What's needed is a word-for-word retyping of the entries below, pictures omitted.

(Saved entries)
- - -

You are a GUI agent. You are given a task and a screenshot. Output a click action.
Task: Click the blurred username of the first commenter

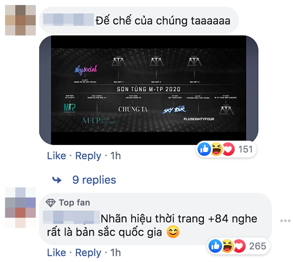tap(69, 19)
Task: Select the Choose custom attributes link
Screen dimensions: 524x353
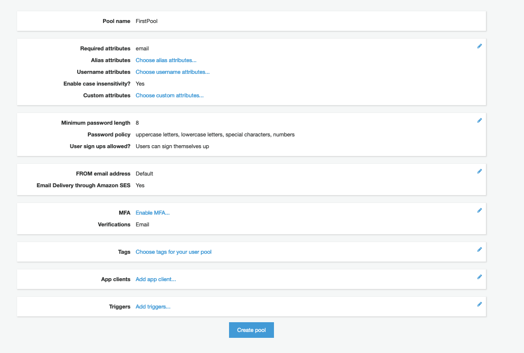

- - -

▸ Answer area:
You are a GUI agent. You are given a task and a screenshot. Output a click action.
Task: Click the blurred username of the first commenter

tap(69, 19)
Task: Select the Choose custom attributes link
Screen dimensions: 524x353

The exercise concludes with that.